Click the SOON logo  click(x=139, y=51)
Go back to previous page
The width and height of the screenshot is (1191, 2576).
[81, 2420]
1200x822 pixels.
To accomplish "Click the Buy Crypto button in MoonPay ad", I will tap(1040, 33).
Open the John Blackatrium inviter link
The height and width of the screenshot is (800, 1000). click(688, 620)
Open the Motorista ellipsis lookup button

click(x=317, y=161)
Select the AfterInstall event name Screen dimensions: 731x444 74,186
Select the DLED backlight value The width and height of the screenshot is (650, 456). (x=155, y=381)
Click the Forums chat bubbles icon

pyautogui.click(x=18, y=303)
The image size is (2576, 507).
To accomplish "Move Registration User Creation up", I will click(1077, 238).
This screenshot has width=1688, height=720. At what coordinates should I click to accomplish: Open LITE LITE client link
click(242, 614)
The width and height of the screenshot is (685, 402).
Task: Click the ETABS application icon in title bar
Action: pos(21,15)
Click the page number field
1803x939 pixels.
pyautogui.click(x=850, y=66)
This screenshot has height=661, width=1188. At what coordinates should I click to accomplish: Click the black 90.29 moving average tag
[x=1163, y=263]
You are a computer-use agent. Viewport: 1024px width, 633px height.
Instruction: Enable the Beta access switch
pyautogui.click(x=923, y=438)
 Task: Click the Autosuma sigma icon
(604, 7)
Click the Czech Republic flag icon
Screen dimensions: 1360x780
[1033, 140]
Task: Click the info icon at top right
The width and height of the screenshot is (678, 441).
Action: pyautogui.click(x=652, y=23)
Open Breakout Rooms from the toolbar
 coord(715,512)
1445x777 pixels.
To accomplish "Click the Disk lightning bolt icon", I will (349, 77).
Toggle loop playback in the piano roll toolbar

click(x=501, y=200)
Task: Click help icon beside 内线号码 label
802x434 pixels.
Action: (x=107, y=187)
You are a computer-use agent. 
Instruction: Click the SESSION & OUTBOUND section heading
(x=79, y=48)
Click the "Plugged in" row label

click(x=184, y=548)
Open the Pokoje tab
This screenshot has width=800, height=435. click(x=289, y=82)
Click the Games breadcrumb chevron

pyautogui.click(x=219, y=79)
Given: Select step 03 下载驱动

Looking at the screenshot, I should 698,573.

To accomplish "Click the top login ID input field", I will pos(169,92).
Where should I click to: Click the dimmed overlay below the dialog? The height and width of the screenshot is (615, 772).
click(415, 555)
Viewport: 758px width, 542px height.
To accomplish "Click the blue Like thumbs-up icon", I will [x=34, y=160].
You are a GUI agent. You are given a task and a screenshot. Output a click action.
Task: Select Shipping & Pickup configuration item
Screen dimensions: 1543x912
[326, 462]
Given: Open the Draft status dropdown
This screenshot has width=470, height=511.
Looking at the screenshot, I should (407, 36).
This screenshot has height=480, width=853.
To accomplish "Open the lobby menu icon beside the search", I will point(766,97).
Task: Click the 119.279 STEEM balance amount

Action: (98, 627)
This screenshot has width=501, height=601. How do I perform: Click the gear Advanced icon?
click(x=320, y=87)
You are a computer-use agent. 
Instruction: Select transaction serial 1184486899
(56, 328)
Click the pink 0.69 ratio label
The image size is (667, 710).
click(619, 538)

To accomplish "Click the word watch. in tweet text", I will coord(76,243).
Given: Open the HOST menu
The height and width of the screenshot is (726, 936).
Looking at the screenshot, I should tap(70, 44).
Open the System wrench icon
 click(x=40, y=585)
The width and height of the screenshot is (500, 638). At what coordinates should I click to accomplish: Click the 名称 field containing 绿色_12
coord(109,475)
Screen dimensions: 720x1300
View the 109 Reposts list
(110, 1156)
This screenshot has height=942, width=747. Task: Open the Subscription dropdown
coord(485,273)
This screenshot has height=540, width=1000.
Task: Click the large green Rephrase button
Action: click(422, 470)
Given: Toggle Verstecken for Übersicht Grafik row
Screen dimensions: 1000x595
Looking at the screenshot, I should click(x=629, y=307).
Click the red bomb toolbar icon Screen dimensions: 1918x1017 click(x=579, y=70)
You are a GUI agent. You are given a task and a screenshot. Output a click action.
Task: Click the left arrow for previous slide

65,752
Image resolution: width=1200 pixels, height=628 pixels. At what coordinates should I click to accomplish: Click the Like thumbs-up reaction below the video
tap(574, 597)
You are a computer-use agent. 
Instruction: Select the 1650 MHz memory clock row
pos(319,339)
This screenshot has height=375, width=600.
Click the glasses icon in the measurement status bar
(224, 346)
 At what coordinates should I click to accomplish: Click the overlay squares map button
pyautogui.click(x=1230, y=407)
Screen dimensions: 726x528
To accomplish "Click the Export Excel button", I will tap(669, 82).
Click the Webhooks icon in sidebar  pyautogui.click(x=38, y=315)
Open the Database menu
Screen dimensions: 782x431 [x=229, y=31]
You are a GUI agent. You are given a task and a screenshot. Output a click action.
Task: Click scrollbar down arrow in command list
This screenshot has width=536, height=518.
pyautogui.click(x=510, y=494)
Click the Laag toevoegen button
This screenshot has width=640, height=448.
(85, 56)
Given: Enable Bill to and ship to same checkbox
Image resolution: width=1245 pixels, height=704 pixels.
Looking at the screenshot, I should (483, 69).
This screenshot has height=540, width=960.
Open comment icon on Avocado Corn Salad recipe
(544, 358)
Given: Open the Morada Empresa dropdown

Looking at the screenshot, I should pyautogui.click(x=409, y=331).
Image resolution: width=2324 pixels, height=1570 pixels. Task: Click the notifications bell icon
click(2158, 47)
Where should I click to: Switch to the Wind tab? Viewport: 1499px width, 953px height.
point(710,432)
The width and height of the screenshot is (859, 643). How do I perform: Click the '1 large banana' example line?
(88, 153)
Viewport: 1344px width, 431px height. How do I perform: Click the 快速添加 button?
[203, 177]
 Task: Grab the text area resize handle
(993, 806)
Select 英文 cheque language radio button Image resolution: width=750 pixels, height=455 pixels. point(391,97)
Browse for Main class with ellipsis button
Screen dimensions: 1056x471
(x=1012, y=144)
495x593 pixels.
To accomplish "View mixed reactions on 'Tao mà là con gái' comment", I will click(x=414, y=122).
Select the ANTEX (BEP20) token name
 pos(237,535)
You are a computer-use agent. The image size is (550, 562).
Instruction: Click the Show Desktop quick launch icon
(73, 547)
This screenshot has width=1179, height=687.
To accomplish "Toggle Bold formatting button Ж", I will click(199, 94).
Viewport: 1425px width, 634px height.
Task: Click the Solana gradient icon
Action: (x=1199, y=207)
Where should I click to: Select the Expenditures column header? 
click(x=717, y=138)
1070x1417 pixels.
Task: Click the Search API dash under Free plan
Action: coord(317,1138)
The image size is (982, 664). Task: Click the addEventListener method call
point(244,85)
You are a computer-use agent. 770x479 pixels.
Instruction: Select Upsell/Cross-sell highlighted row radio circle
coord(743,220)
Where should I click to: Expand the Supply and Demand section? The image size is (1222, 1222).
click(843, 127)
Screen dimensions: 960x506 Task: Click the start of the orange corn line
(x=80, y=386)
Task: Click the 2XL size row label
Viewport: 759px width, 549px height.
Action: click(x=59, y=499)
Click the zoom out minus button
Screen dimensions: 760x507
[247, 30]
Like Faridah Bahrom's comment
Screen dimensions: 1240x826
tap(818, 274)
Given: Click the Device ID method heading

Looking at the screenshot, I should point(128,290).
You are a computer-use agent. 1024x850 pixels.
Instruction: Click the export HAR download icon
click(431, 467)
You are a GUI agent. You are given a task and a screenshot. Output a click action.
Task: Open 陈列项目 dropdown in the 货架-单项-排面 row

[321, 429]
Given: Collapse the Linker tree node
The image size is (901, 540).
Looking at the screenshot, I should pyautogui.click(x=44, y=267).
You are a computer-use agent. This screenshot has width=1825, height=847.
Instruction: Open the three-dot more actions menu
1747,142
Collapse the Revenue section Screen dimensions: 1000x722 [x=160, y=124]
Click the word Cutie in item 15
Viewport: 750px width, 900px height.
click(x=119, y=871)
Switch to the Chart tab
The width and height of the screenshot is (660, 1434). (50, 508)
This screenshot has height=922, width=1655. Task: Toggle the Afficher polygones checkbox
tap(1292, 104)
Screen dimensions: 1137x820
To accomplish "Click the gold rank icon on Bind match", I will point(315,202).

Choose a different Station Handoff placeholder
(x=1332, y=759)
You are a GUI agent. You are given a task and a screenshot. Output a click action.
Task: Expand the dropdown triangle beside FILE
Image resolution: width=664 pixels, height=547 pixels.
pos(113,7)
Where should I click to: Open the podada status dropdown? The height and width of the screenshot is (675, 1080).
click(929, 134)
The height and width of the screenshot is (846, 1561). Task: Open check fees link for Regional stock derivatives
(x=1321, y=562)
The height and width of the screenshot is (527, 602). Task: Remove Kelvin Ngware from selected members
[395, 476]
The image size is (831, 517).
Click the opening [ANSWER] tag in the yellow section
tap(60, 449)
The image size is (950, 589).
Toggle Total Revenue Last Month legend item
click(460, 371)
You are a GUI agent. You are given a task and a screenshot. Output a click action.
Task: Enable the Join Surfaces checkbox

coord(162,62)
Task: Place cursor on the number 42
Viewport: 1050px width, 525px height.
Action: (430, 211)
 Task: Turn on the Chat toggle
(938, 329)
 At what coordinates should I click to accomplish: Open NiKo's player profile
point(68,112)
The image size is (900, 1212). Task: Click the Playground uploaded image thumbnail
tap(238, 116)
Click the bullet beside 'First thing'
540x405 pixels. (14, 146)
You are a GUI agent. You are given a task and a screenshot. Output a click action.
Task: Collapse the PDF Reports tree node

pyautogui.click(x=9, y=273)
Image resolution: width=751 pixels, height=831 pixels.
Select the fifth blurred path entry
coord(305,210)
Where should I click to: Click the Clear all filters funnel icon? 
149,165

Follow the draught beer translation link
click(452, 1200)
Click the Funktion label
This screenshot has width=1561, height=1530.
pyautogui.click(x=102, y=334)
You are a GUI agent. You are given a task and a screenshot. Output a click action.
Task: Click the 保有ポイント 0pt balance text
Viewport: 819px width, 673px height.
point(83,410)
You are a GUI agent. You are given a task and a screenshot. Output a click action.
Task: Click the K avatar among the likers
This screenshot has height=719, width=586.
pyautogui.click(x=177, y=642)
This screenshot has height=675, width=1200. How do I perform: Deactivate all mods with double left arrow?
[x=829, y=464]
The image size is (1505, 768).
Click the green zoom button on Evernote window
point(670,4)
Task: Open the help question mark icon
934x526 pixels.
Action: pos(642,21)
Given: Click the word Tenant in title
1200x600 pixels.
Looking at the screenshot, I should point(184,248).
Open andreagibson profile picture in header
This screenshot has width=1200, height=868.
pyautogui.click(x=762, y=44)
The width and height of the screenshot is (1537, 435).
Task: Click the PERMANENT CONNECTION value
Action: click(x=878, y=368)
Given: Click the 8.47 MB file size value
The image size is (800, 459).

**WHAT THIS TASK INVOLVES:**
What you return should be only the lines from the line containing "Given: Click the 8.47 MB file size value" through the end of the material above, reproduced exactly, first and last included.

**WRITTEN SOLUTION:**
Given: Click the 8.47 MB file size value
The image size is (800, 459).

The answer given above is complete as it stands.